Intermittent low-dose treatment with parathyroid hormone (PTH) analogues has become widely used in the treatment of severe osteoporosis. During normal physiological conditions, PTH stimulates both bone formation and resorption, and in patients with primary hyperparathyroidism, bone loss is frequent. However, development of the biochemical measurement of PTH in the 1980s led us to understand the regulation of PTH secretion and calcium metabolism which subsequently paved the way for the use of PTH as an anabolic treatment of osteoporosis as, when given intermittently, it has strong anabolic effects in bone.
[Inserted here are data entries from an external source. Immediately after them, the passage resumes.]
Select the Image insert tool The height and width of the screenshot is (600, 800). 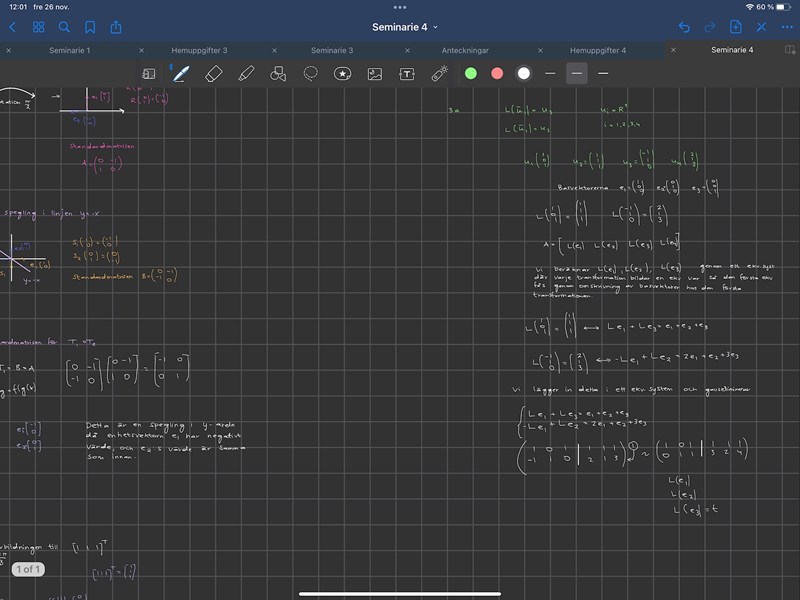click(375, 73)
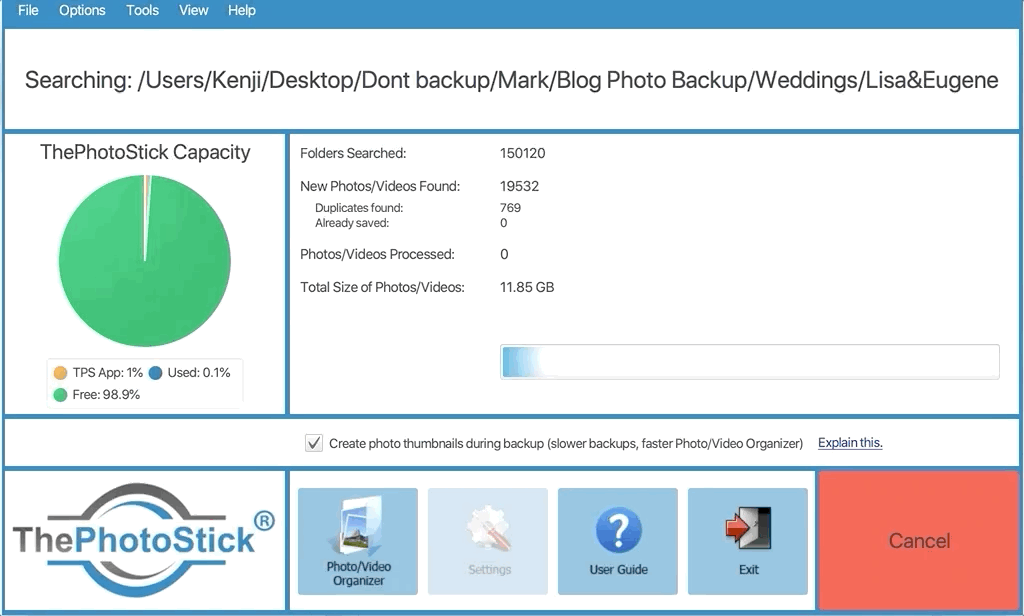The width and height of the screenshot is (1024, 616).
Task: Click ThePhotoStick logo
Action: click(144, 540)

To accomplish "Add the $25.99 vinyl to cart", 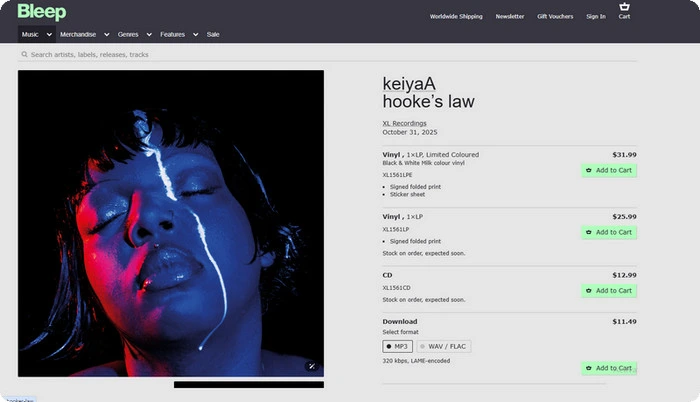I will (x=608, y=232).
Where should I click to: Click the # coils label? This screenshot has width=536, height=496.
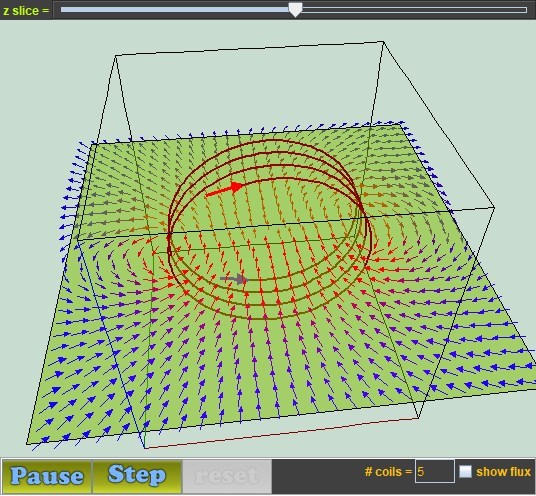tap(388, 472)
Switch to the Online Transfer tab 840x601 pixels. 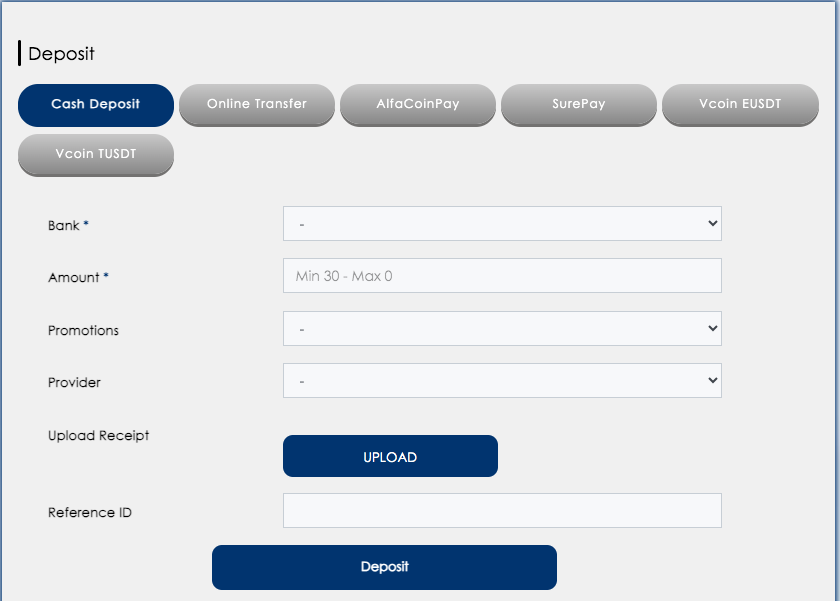click(x=257, y=104)
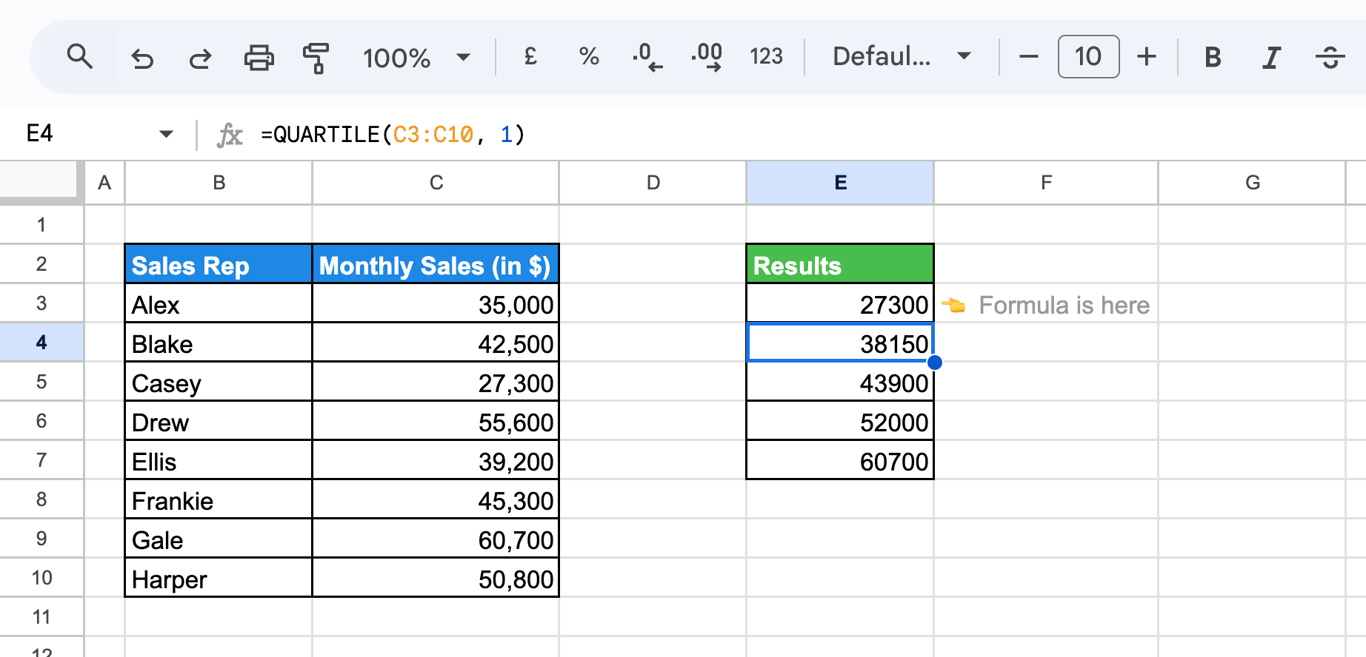1366x657 pixels.
Task: Select column E header
Action: [840, 183]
This could not have taken place without the basic understanding achieved by the biochemical measurements of PTH. The stimulatory effects of PTH on bone formation have been explained by the so-called 'anabolic window', which means that during PTH treatment, bone formation is in excess over bone resorption during the first 6-18 months. This is due to the following: (1) PTH up-regulates c-fos expression in bone cells, (2) IGF is essential for PTH's anabolic effect, (3) bone lining cells are driven to differentiate into osteoblasts, (4) mesenchymal stem cells adhesion to bone surface is enhanced, (5) PTH has a direct antiapoptotic effect on osteoblasts and (6) when PTH interferes with remodelling, the osteoblasts over-compensate, and (7) PTH also decreases sclerostin levels, thereby removing inhibition of Wnt signalling which is required for PTH's anabolic actions. Thus, the net formative effect of PTH given in intermittent treatment emerges through a complex network of pathways. In summary, the effects of PTH on bone turnover are dependent on the mode and dose of administration and studies investigating the mechanisms underlying this effect are reviewed in this article.